* BEGIN Material for the task *

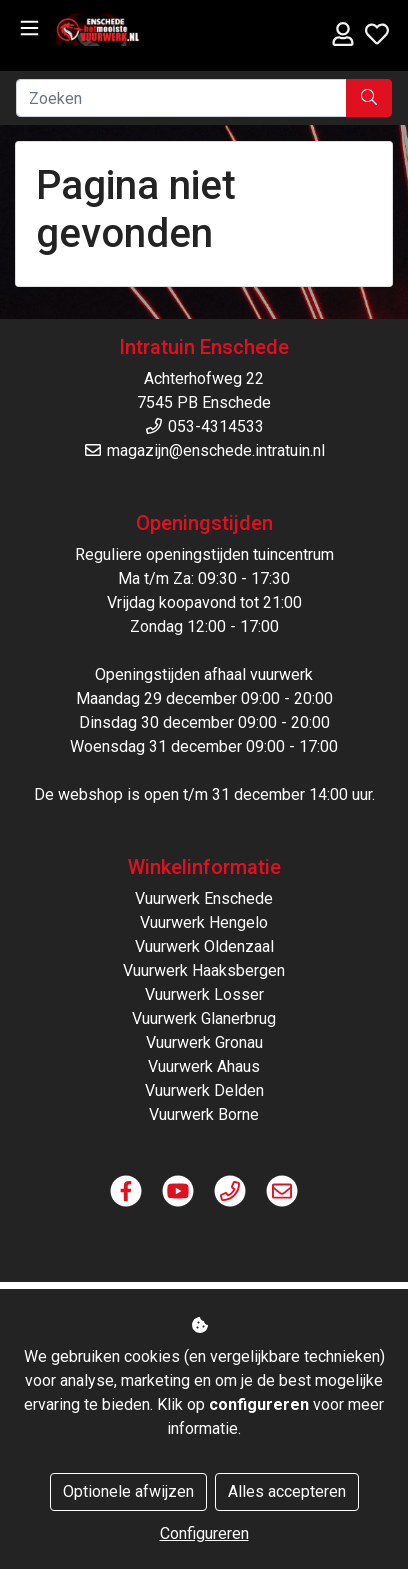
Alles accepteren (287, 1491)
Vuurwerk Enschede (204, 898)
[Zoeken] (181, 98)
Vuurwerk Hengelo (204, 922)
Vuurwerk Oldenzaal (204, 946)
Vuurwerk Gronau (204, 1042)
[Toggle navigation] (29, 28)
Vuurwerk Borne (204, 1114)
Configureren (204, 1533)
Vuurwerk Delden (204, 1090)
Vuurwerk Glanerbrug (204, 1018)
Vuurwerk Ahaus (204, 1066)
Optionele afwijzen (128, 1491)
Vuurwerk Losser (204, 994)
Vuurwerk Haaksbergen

* END Material for the task *

*What the exercise asks*
Please write out every line of the material above again, leaving out the pictures, and scale each answer coordinate by 0.5, rounding to whole numbers with halves going up.

*Response to this task*
Alles accepteren (144, 746)
Vuurwerk Enschede (102, 449)
[Zoeken] (91, 49)
Vuurwerk Hengelo (102, 461)
Vuurwerk Oldenzaal (102, 473)
Vuurwerk Gronau (102, 521)
[Toggle navigation] (15, 14)
Vuurwerk Borne (102, 557)
Configureren (102, 767)
Vuurwerk Delden (102, 545)
Vuurwerk Glanerbrug (102, 509)
Vuurwerk Ahaus (102, 533)
Optionele afwijzen (64, 746)
Vuurwerk Losser (102, 497)
Vuurwerk Haaksbergen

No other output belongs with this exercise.